##### Text segment

On Saturday 13th October, more than 20 organisations gathered under one roof to provide parents of children of all ages with access to services, support and advice to make the parenting journey a little easier.
IRIS went along to the expo to talk to the organisers, exhibitors, speakers and those running workshops.

Here’s who we met…

Parenting Takes a Village

Based on the old African proverb ‘It takes a village to raise a child’, the organisation at the helm of the event was set up in recognition of a lack of support for parents of older children. Speaking of the motivation behind the group, founder Anika Vessel says that, despite the abundance of support available for 0-5-year-olds, the connections and community in place for parents of older children and teens can be harder to access.

The group offers courses and parent coaching to help Mums and Dads to gain a better understanding of their teen’s behaviour and to develop methods of handling difficult situations.

The organisation also holds a monthly ASD coffee morning, where parents of teens and pre-teens on the autistic spectrum meet to discuss the ups and downs of daily life.

Upcoming ASD Coffee Mornings will take place on:

•    22nd October 10:00am – 11:30am
•    26th November 10:00 am – 11:30 am
•    17th December 10:00 am – 11:30 am

For more information, visit: www.parentingtakesavillage.com

The Curly Hair Project

The Curly Hair Project was set up by Alis Rowe, who was diagnosed with ASD in her early 20’s. Taking from her own experiences with undiagnosed autism, she has written several books and created a range of resources on the issues and struggles facing teenagers living with ASD. These are designed to help both teens and their parents to better understand the condition and how that will affect day-to-day interactions. Alis’ resources are widely acknowledged and are recommended for both patients and GPs to improve knowledge of ASD.

Sam Ramsay is a senior trainer and manager who delivers workshops and training across the Midlands aimed at autistic adults, parents, carers and anyone who works with autistic adults and children.
To find out more and book your place at one of Sam’s upcoming workshops, visit: thegirlwiththecurlyhair.co.uk

The LEGO Club

The LEGO Club is run by educational professionals and invites children aged seven and above to take part in friendly, relaxed LEGO building sessions. While these sessions are open to all children, both those with additional needs and without, parents of children with additional needs have remarked on the positive environment of the LEGO Club and their surprise at how their child has responded to them.

##########
##### Listed entries

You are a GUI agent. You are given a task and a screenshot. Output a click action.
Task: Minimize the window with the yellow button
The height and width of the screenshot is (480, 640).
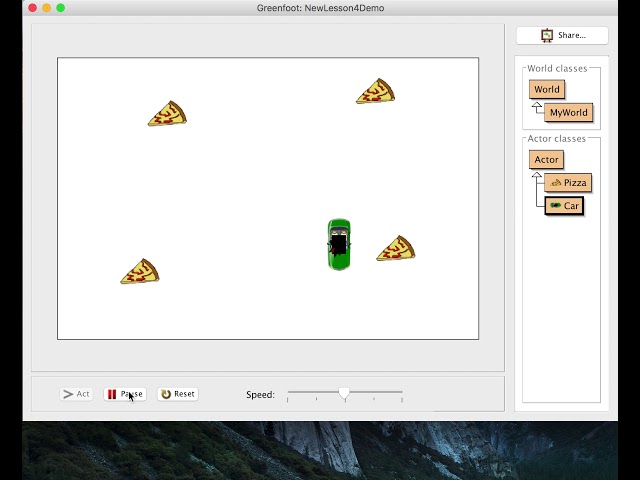click(46, 8)
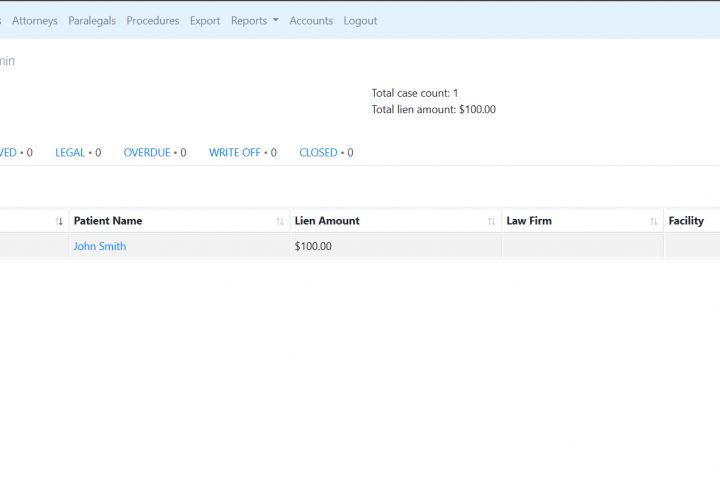The image size is (720, 480).
Task: Open John Smith patient record
Action: 100,246
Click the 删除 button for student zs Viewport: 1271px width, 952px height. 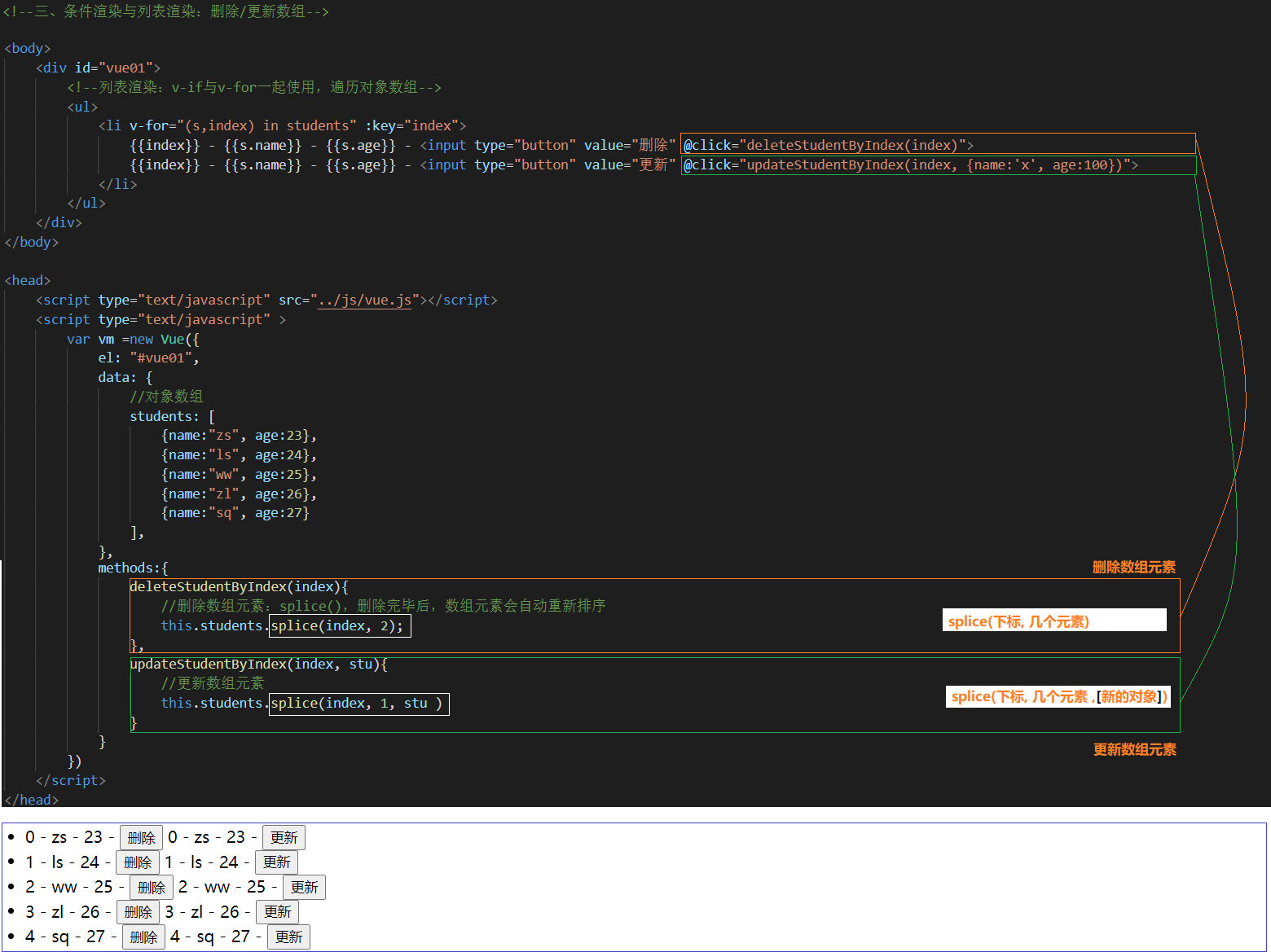tap(141, 838)
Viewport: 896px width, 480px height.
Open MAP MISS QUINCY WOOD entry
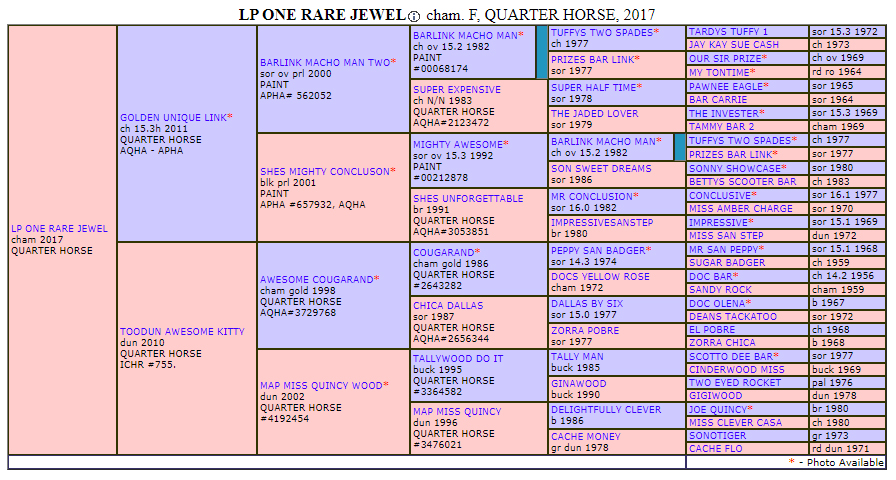321,386
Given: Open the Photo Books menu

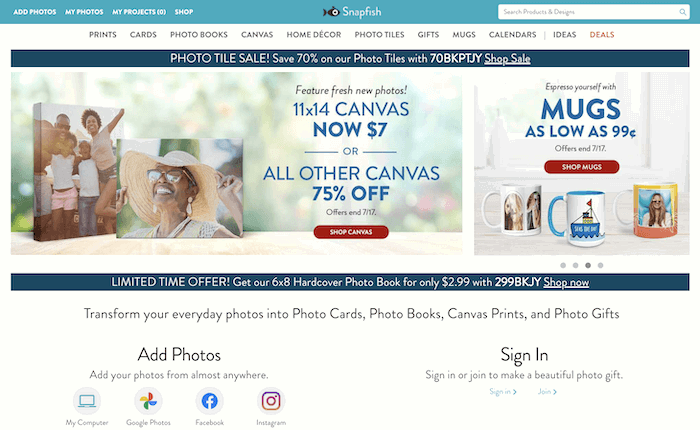Looking at the screenshot, I should (x=199, y=35).
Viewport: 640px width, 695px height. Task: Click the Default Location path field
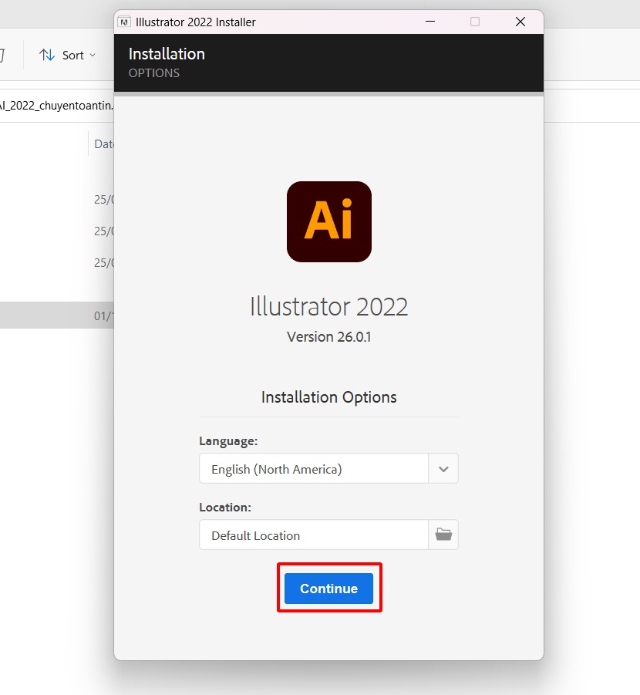(x=313, y=535)
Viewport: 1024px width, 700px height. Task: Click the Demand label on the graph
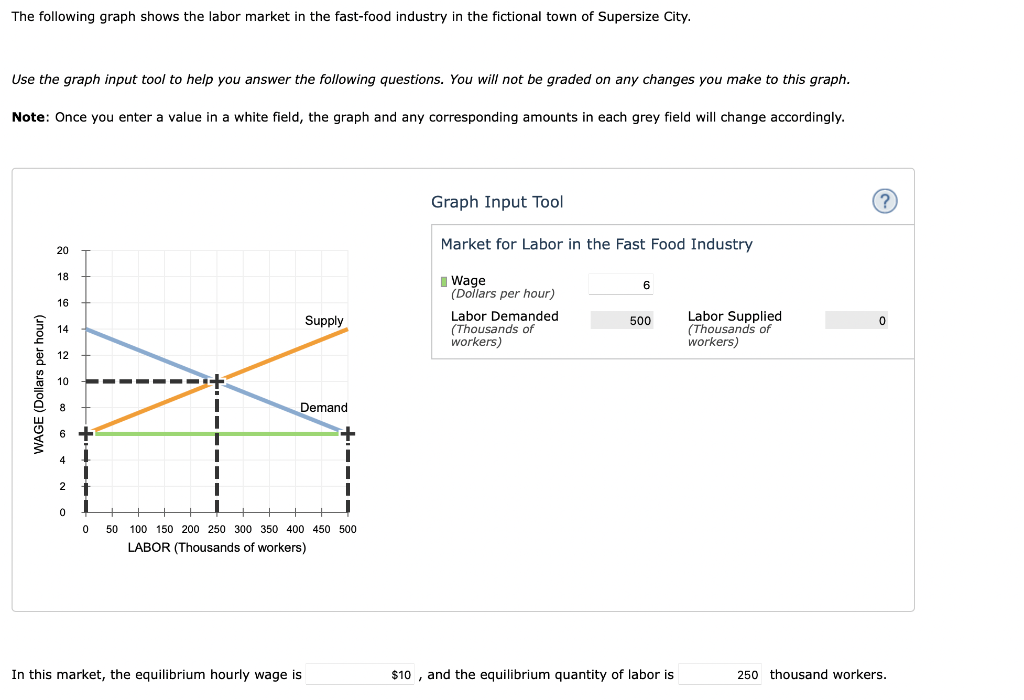pyautogui.click(x=322, y=407)

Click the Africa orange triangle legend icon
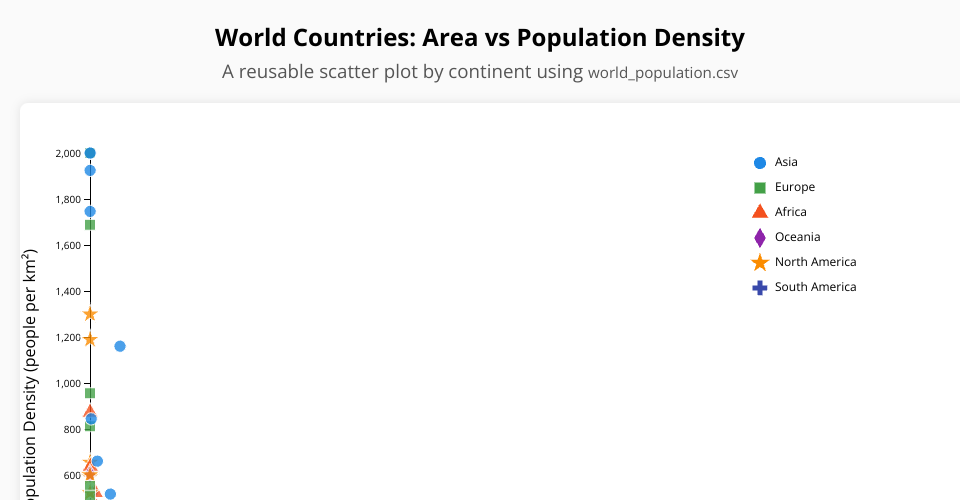pos(759,212)
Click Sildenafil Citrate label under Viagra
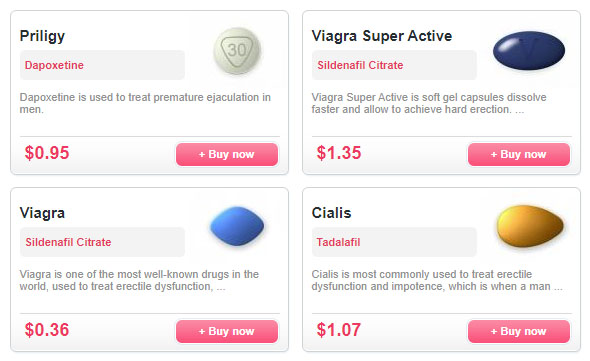 point(68,242)
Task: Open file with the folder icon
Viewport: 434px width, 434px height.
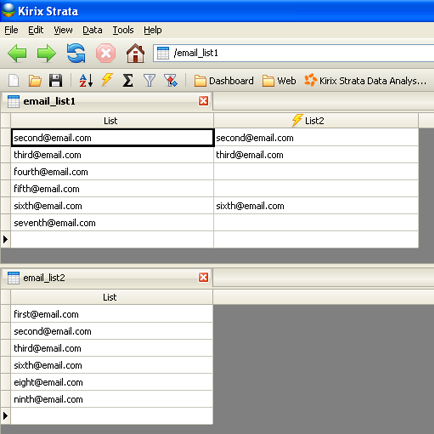Action: [35, 81]
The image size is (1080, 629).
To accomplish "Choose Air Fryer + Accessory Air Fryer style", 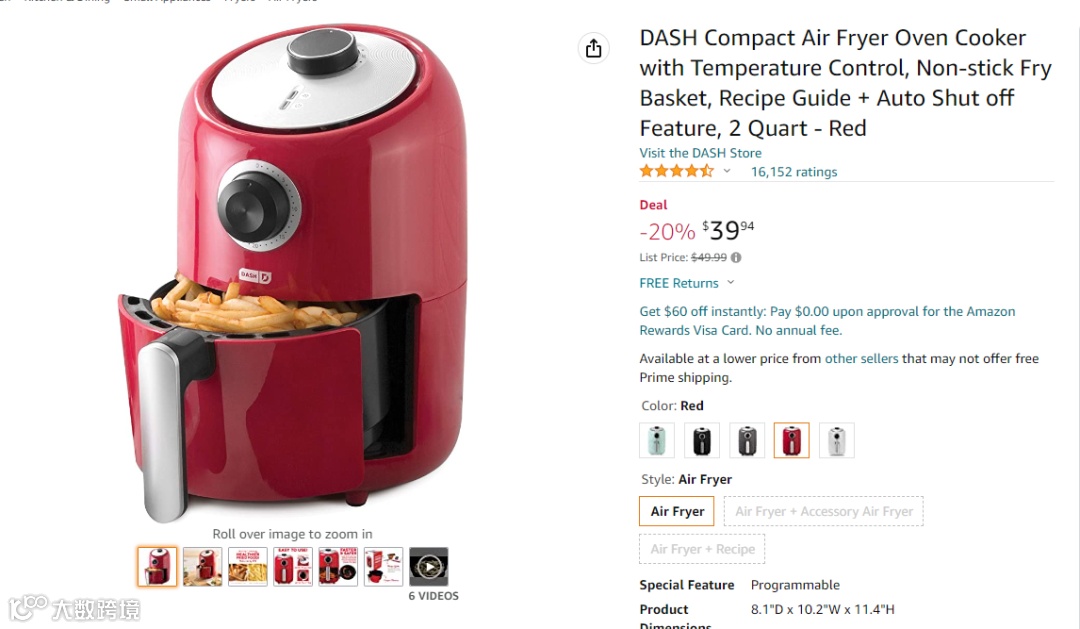I will pyautogui.click(x=824, y=511).
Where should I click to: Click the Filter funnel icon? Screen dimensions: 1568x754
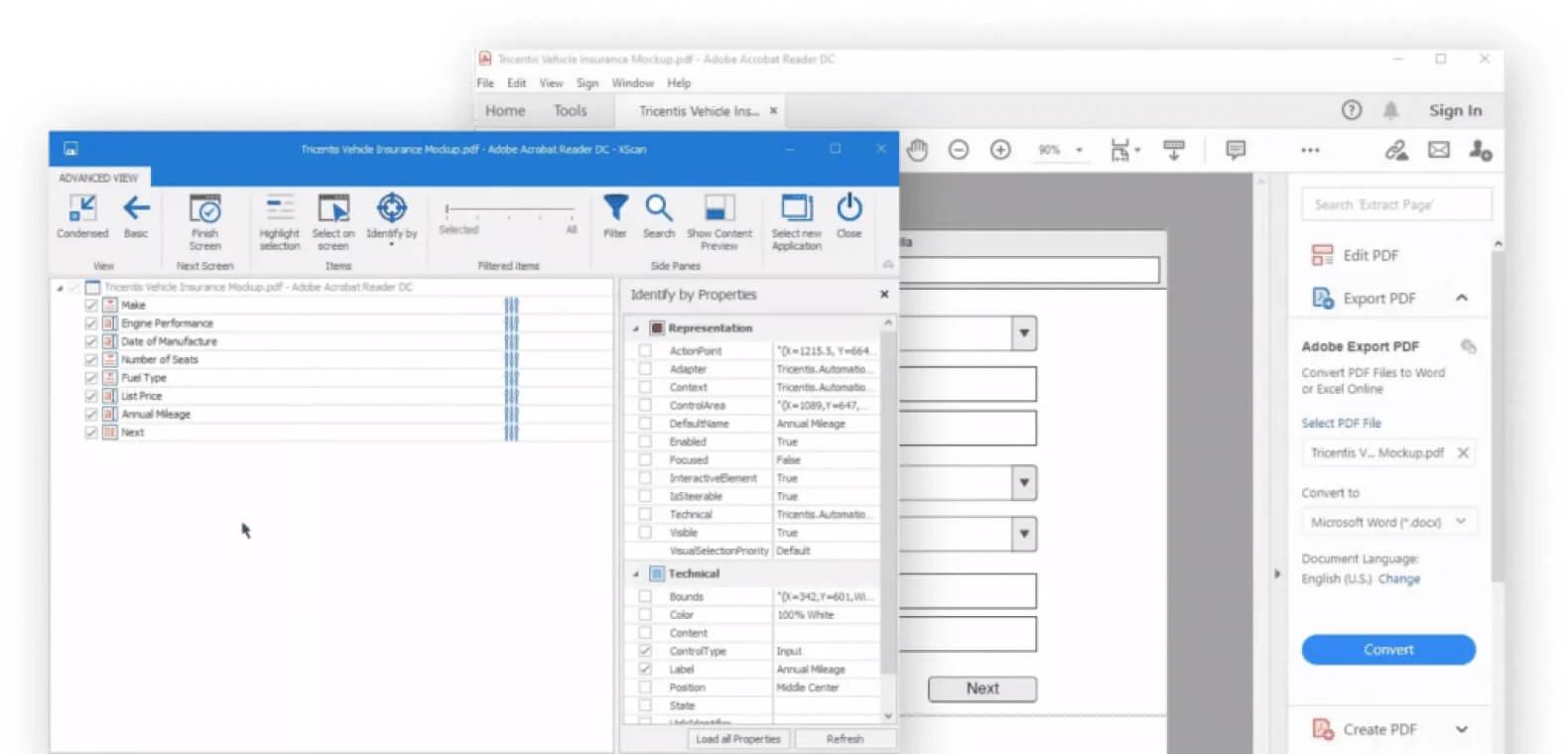[615, 208]
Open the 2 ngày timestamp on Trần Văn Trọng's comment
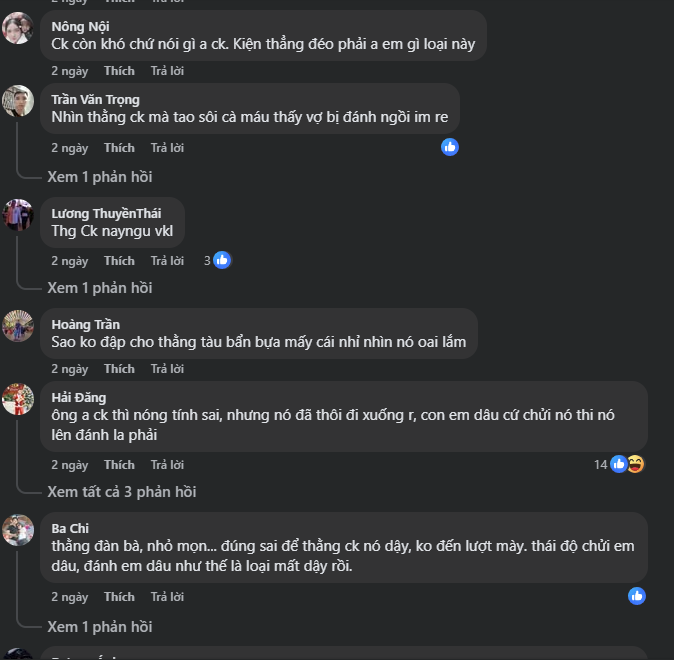 pyautogui.click(x=70, y=148)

##########

- **Exercise requirements**
Reproduce the parenting expo article starting with "Here’s who we" and going on through "handling difficult situations.", replacing "courses" with "classes".

- **Task result**
Here’s who we met…

Parenting Takes a Village

Based on the old African proverb ‘It takes a village to raise a child’, the organisation at the helm of the event was set up in recognition of a lack of support for parents of older children. Speaking of the motivation behind the group, founder Anika Vessel says that, despite the abundance of support available for 0-5-year-olds, the connections and community in place for parents of older children and teens can be harder to access.

The group offers classes and parent coaching to help Mums and Dads to gain a better understanding of their teen’s behaviour and to develop methods of handling difficult situations.